## [What this task involves]
Every line of the material is to be returned verbatim. Pictures stay out.

*** Block opens ***

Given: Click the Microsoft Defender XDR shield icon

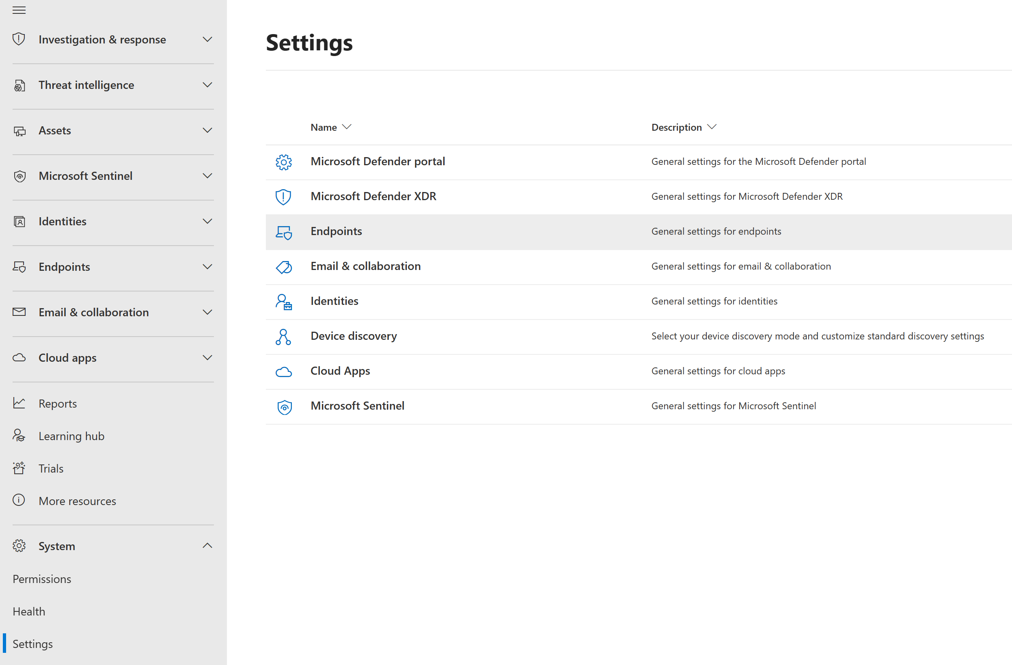Looking at the screenshot, I should (283, 196).
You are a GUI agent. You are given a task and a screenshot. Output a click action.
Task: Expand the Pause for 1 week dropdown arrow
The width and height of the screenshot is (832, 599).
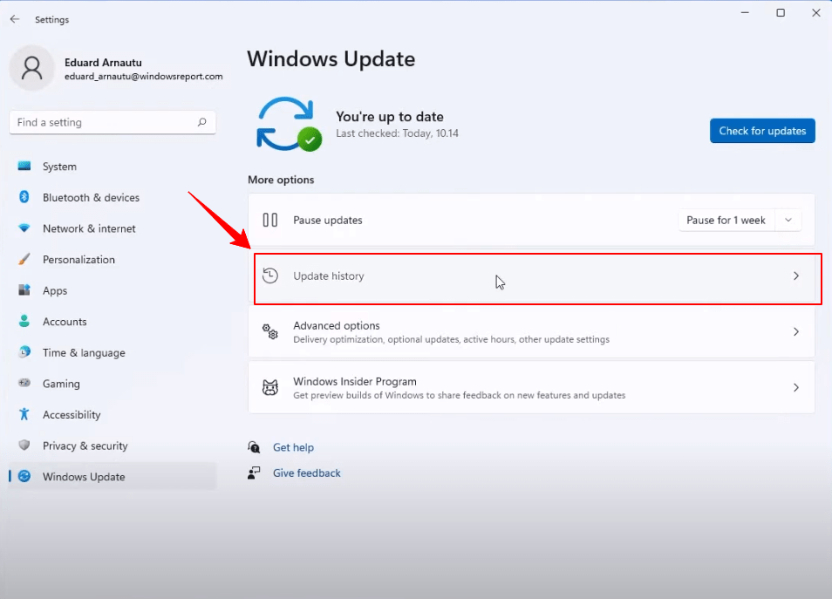pyautogui.click(x=788, y=220)
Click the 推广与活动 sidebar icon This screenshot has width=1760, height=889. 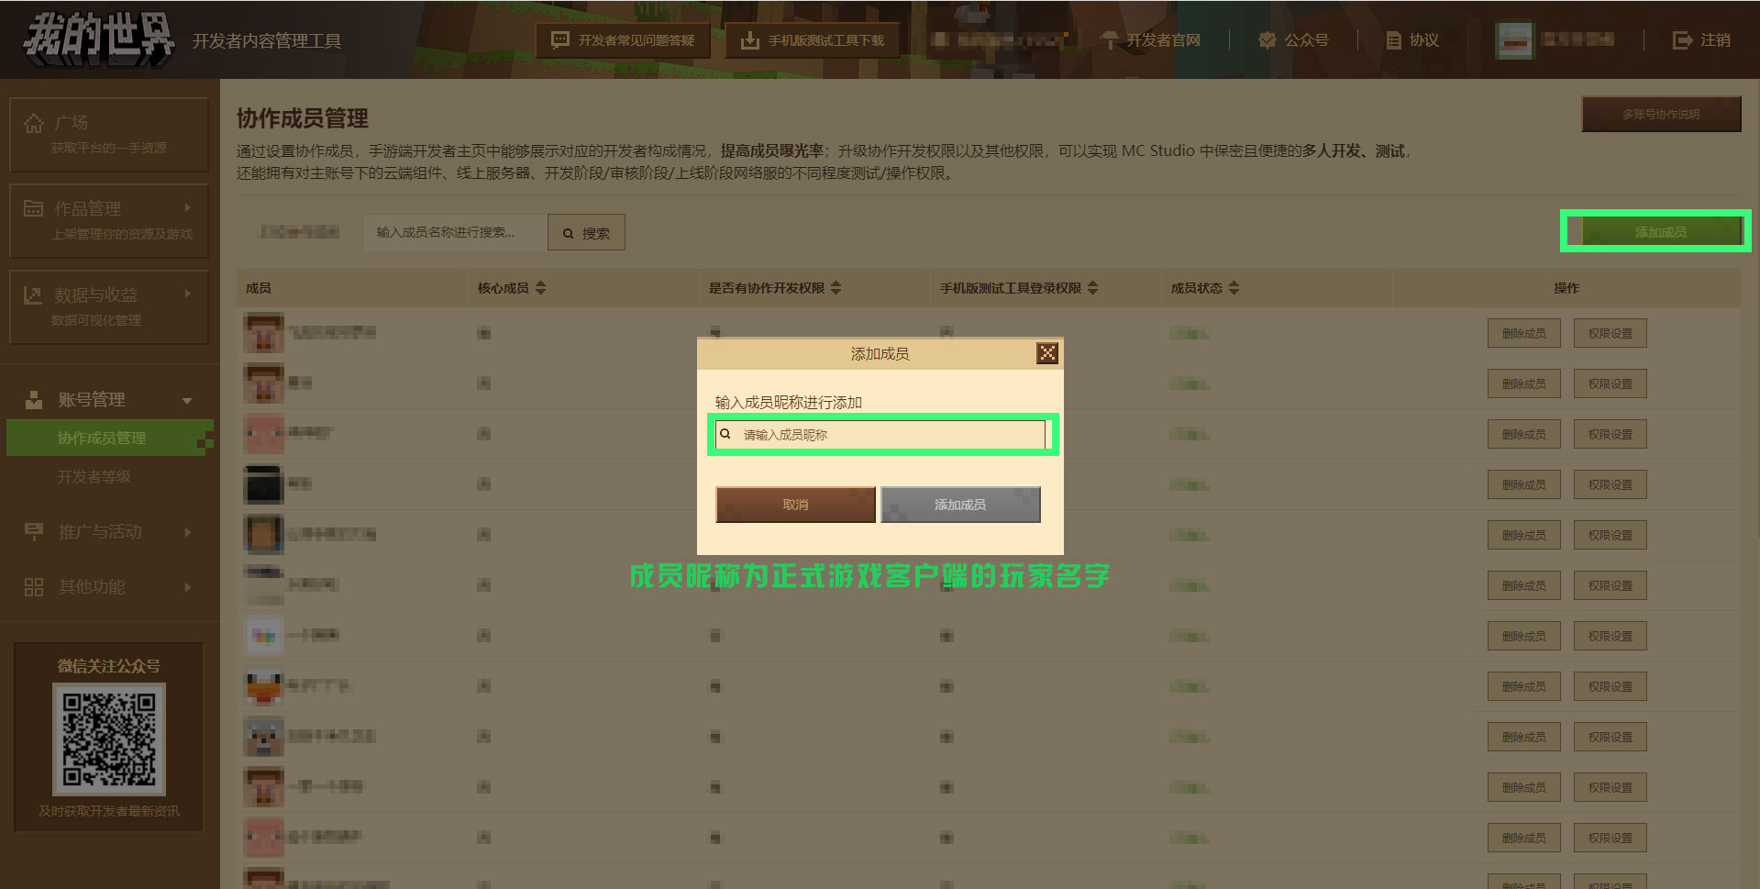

*** Block closes ***

## [Finished task]
Given: Click the Microsoft Defender XDR shield icon

Looking at the screenshot, I should (283, 196).
You are a GUI agent. You are given a task and a screenshot. Output a click action.
Task: Expand the Pause for 1 week dropdown arrow
The width and height of the screenshot is (832, 599).
pyautogui.click(x=788, y=220)
Click the 推广与活动 sidebar icon This screenshot has width=1760, height=889. 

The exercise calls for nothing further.